— EXERCISE PROMPT —
Please copy the records below word for word, leaving out the pictures.

(Screenshot grounding data)
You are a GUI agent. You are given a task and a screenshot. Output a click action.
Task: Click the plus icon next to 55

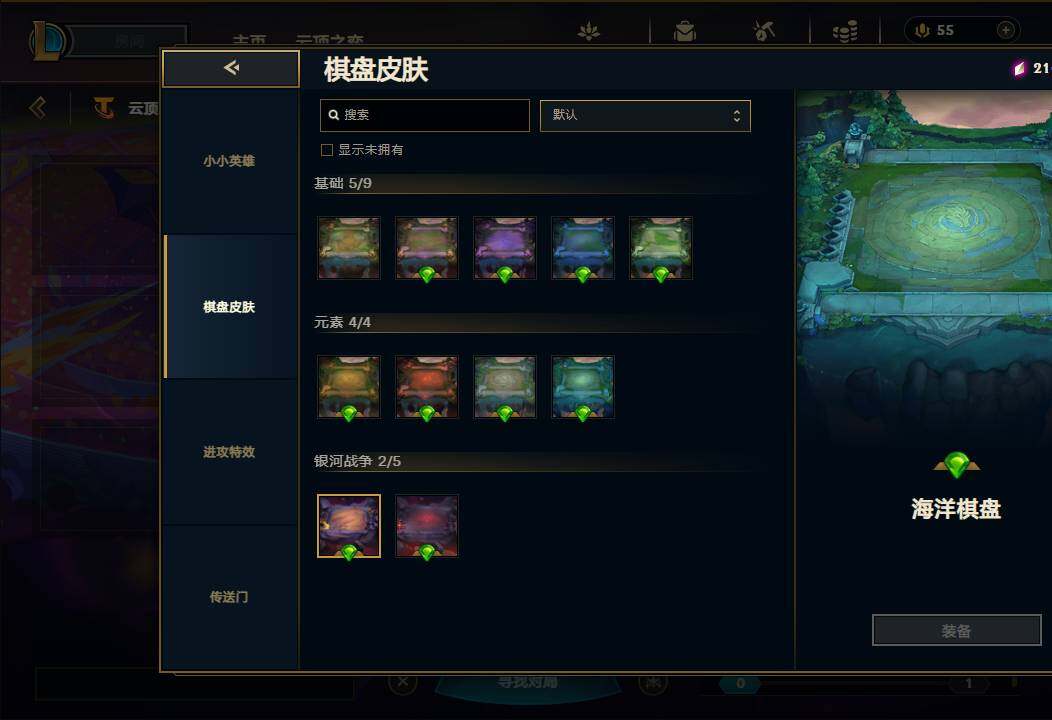click(1005, 30)
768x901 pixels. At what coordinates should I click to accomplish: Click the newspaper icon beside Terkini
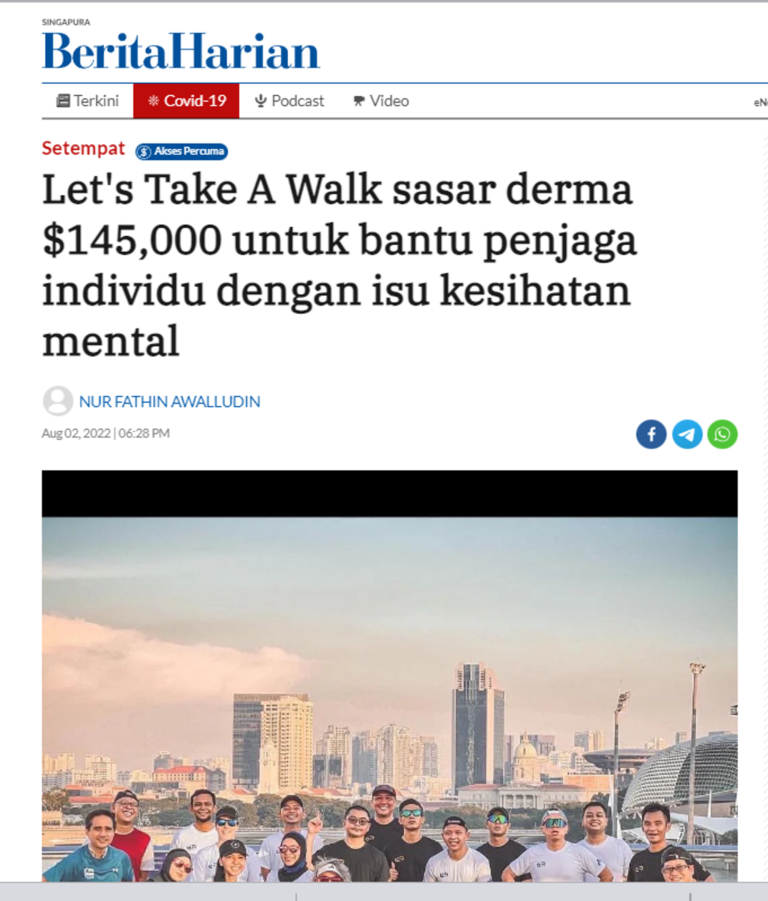pos(63,101)
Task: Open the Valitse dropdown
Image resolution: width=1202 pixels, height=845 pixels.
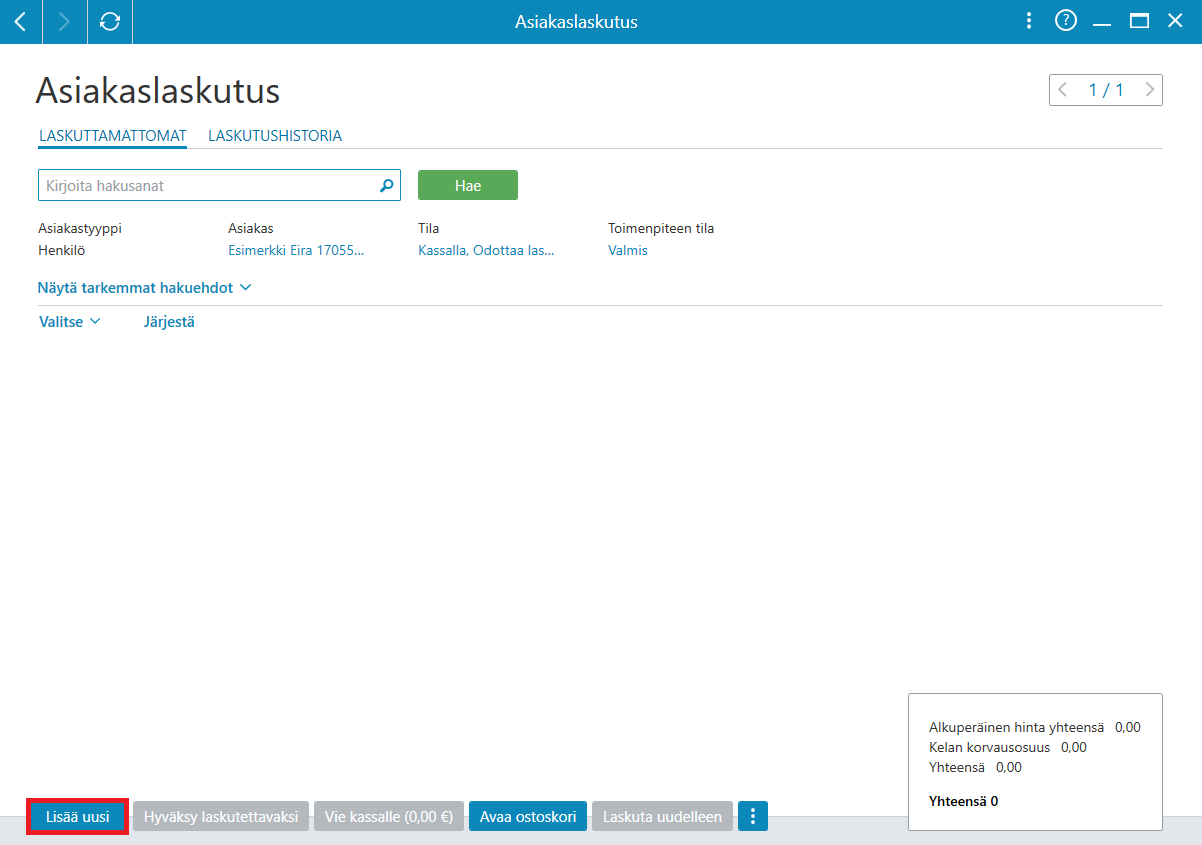Action: (70, 322)
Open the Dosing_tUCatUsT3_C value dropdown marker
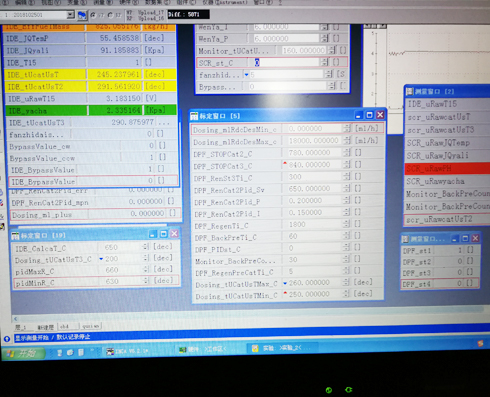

— OUTPUT OF THE EXERCISE —
You are a GUI agent. You are given a task and a screenshot. Output a click action.
Task: Click the plus icon next to 55

click(1005, 30)
768x901 pixels. At what coordinates should I click to accomplish: Click the newspaper icon beside Terkini
pos(63,101)
Task: Open the Valitse dropdown
Image resolution: width=1202 pixels, height=845 pixels.
Action: (70, 322)
Open the Dosing_tUCatUsT3_C value dropdown marker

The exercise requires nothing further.